Imagine my further surprise when I discovered that the carrot was actually bright orange cheese. :eek:
You Yanks eat the craziest things.
(…and don’t get me started on “I Can’t Believe It’s Yogurt”…)
most scottish cheese seems to b this flourescent orange colour, i always figured it had something to do with caithness power station doing funny things to the cows milk.
mnemosyne, I don’t know what part of Ontario you’re in, but in the cities I’ve lived in (Kingston, Kitchener, and for a little while, Toronto) cheeses that are “normally” white (mozarella, gouda, etc…), are not dyed orange. Cheddar itself is usually available in white if you get the stuff marked as “Old”. Otherwise, it’s orange.
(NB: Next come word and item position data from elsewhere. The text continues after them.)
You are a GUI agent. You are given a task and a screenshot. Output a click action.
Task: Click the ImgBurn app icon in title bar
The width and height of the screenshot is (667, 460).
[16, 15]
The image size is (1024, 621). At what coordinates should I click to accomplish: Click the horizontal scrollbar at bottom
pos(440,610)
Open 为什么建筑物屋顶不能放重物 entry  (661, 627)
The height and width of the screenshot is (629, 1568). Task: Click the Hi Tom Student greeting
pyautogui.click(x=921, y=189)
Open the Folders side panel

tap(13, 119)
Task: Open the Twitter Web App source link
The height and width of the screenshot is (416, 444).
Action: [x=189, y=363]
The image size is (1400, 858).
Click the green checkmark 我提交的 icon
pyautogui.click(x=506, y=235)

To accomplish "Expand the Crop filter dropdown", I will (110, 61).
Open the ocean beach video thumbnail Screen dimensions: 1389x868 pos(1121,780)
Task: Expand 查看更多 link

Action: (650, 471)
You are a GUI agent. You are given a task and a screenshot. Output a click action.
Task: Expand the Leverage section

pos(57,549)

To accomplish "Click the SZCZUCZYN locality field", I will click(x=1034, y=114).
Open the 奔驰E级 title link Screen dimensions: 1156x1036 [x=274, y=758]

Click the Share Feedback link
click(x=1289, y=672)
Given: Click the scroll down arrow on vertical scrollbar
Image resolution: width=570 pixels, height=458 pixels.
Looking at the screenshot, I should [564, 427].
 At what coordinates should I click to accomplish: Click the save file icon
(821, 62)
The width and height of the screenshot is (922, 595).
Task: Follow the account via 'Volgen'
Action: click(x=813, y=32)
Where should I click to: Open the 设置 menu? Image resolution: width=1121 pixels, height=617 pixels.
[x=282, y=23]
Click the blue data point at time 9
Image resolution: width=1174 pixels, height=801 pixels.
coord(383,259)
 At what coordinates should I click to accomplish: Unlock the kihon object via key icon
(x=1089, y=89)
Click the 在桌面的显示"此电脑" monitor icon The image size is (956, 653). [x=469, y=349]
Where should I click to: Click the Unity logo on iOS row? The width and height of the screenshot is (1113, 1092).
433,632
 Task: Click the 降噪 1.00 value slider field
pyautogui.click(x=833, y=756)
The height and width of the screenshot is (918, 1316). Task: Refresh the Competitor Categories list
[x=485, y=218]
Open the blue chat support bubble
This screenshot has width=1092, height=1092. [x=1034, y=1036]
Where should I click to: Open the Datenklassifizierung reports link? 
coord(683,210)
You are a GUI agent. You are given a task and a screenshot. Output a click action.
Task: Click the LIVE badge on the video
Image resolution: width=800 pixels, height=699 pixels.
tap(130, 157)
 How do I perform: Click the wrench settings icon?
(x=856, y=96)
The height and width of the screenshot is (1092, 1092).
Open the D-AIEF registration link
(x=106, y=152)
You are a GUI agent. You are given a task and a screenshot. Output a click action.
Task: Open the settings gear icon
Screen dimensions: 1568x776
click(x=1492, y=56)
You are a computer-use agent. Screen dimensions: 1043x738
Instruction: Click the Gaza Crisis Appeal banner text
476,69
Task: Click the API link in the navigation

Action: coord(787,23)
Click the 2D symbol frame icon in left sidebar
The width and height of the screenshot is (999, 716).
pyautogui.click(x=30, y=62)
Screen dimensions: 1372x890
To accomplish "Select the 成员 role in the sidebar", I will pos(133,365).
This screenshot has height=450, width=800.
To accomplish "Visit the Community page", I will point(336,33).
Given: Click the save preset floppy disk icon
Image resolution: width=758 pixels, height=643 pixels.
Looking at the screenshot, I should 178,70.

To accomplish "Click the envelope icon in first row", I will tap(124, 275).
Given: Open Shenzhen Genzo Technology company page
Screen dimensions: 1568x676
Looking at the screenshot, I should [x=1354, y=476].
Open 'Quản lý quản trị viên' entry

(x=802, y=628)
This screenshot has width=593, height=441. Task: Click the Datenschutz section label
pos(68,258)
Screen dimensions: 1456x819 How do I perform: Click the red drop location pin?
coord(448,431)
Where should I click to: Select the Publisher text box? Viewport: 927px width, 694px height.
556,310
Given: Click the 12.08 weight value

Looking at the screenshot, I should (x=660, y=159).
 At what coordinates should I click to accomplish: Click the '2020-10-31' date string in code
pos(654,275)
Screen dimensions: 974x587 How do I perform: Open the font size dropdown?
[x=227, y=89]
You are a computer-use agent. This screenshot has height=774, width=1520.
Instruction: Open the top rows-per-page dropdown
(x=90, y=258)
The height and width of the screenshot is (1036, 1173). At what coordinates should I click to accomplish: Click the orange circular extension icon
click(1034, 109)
This is not to say that we Ontarians are not crazy, just that if we are crazy, it’s not due to orange mozarella.
Well, the No Frills in Hamilton did have orange Mozarella on the shelf the other day. Truth, its the only time I’ve seen it that way, but it was there. I’m just bitter about the orange curd cheese. They have St.Hubert poutine sauce, but orange cheese. It’s just not right!!
I’m in the UK too; my local Sainsburys has probably twenty different Cheddars, and they’re all a pale yellow colour.
The only dyed cheeses are red leicester and double gloucester (which is yellow). But I’m reliably informed that up North red Cheddar is traditional and red Cheshire is sometimes seen. I suspect even there you’d only get one or two varieties of red Cheddar, as it wouldn’t be worth while making red versions of all the more upmarket Cheddars.
Strange, I always called that cheese color yellow, not orange. Unless it sits out for a few hours, and kinda dries out. Then it turns orangish.
I’m a UK person, with something of a fondness for cheese. And I’ve lived Up North for quite a while, without seeing any red Cheddar there…
Cheddar is a pale yellow colour, darkening somewhat as it matures. Red Leicester and Double Gloucester are usually orange, Red Leicester being much more markedly so. Cheshire cheese is a paler brownish-pink colour (not far off [Caucasian] flesh colour). And there’s a Shropshire Blue, which resembles Stilton, except that Stilton is pale yellow with blue veins, while Shropshire Blue is orange with blue veins. (I think it’s Shropshire… whichever county it is, it tastes OK).
And there’s Windsor Red, which has deep red marbling all the way through - but that’s produced by steeping it in port.
That’s all the red and orange British cheeses I can remember off the top of my head, anyway… there may well be others. (But red Cheddar is definitely a new one on me… live and learn).